The limits to monetarism

Louis Proyect lnp3 at
Sun Mar 18 09:05:30 MST 2001

[This is a passage from an interesting NY Times op-ed piece that explains
why lowering interest rates is no elixir to the American stock market woes.
As Garten, dean of the Yale School of Management, explains, if the price of
a T-Bill comes down, Japanese investors might take their money elsewhere.
In other words, Greenspan is caught between a rock and hard place. What the
article does not discuss, but what I have been running across constantly in
my readings on airline deregulation, is that such US corporations ran into
a big decline in profits in the 1990s. Eventually the stock market caught
up with the profit crunch, just as it did when Japanese investors figured
out that Tokyo real estate was as overpriced as]

NY Times Op-Ed, March 18, 2001

The American Risk in Japan


NEW HAVEN — We have often seen how the fate of the American economy cannot
be divorced from global markets, and how even a spark abroad can create a
fire at home.
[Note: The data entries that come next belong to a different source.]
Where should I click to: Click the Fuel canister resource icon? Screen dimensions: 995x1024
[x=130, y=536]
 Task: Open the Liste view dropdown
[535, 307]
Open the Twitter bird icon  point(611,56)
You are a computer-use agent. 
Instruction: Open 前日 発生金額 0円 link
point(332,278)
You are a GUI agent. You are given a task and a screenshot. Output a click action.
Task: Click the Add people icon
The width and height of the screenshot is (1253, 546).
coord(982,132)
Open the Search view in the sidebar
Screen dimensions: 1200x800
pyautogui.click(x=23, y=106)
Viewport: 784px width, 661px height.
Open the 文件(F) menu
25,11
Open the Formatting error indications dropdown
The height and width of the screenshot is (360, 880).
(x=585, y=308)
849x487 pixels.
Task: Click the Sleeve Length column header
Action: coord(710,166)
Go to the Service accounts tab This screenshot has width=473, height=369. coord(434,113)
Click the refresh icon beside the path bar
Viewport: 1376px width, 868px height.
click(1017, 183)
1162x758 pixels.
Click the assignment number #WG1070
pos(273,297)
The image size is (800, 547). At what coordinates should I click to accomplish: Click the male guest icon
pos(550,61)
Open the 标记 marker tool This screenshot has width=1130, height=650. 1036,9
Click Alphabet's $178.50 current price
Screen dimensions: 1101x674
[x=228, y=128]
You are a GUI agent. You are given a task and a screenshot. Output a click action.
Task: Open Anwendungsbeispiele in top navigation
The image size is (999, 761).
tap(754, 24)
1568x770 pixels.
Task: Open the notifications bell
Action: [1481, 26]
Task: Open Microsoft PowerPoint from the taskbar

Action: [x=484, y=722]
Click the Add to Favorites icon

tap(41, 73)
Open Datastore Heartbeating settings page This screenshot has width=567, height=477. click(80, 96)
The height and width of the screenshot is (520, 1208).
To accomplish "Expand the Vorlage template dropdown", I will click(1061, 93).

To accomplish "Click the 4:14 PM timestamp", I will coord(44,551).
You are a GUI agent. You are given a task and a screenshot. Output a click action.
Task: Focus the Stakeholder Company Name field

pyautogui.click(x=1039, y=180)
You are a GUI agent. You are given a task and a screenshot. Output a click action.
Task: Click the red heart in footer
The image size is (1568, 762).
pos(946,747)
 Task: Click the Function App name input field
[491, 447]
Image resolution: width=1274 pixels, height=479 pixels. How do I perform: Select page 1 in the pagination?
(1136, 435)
In 1987, for example, the stock market crash was precipitated
in part by a dispute between Washington and Bonn over interest rates and
trade. In 1998, a financial crisis that began in Thailand ultimately spread
until it forced a dramatic bailout of one of America's largest hedge funds
— a rescue that prevented an implosion of many American banks. Now Japan is
the trouble spot that ought to keep us up at night. . .

Japanese entities still own some $350 billion of Treasuries, about 25
percent of all such holdings outside of the United States, not to mention
hundreds of billions of other marketable bonds and stocks. Japanese firms
own some $150 billion in direct investments in America, more than those
held by any other foreign country except for the United Kingdom. And
Japanese companies employ over 550,000 Americans.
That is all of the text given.